Country for sale
Not having the internet working at the house any more is a major annoyance and it means that I've not been able to post in a week or so. So much has happened over the last days, its impossible to put it all down or even remember it all. Although the pace of life here is pretty slow, time does fly when you're enjoying yourself. Last week we dropped by the baseball stadium to catch a midweek game. We had great seats, but the atmosphere is a lot better at weekends according to the locals - especially when Licey (pretty much the Manchester United of Dominican Sport) are playing. We also went out on Thursday night to a bar/club where we encountered some serious reggaeton dancing, which is mostly reminiscent of a Sean Paul video only not taken so seriously, its all about having fun, the looking cool aspect isn't so important amongst friends. We met some really great people there, and I expect we'll see them again at some point, SD's a small town at heart.
This weekend we made a trip up to the North coast. Although the main focus of tourism in the area is the swathe of all-inclusive, walled-in resorts of Puerto Plata and Playa Dorada, one beach has risen up as the destination of choice for the independent traveller. Cabarete is known around the DR as a centre of watersports such as surfing and kitesurfing. Unfortunately, on the days we were there, the waves weren't up to much, and the kitesurfing schools are very precious about letting novices loose on the equipment, so I had to be content with swimming and generally chilling out on the beach - not such a hard consolation to accept in all fairness.
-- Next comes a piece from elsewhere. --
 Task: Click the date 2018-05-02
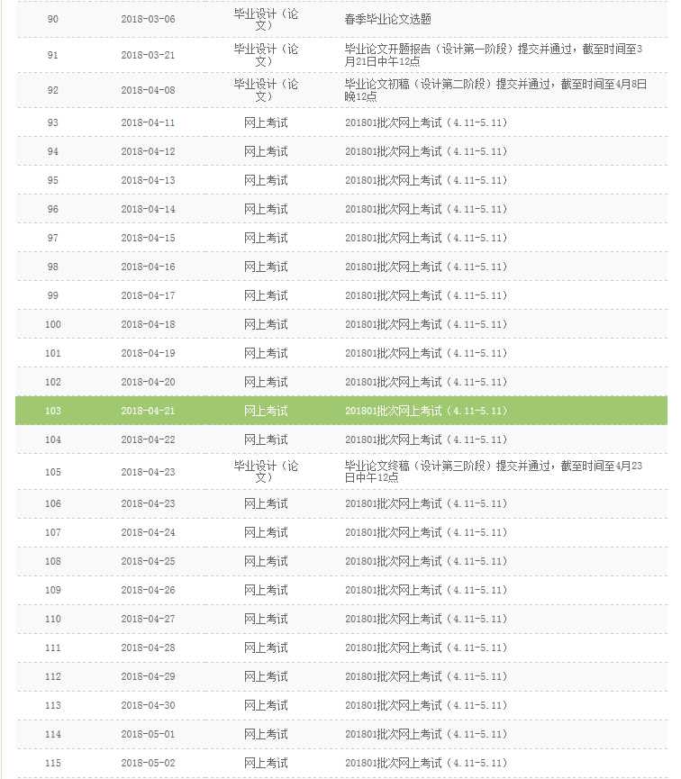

The town is very relaxed and quite small, with a few bars and restaurants pulling in the majority of an audience that is mixed between American, European and Dominican about equally, the European influence being mostly from Scandinavia, which is a little odd to witness when you've spent the last two weeks living amongst the locals.
The drive from South to North takes about 5 hours in total, and taking a cross section journey through the middle of the country gives you an idea of some of the issues facing it's economy today. "Se Vende" is the most widely read sign, almost every plot of land is looking for development and it seems it has been that way for years. Land owners simply don't have the resources to develop the land themselves and when investment comes in from outside or from the goverment, the results are often a sorry sight. Unfinished houses, apartments and even hotels are dotted around the landscape, construction abandoned, with funds running out and no-one with enough earning potential to move in, these "shells" are an all too real reminder that the most that many Dominicans can hope for is a life in the US, with Dominicans now representing the fourth largest Latin immigrant group in the States. One sorry building was a medical institution, billed as groundbreaking, but standing hollow. In another town, a large mall had been built less than 100 metres from a slum in which one of the houses was made from old fast food restaurant signs, yet the modern building was only half filled with retail space, supply outstripping demand by a huge factor, a sight that seems to be repeated where the objectives of eradicting poverty and developing into a "western" country come head to head and the latter inevitably wins out.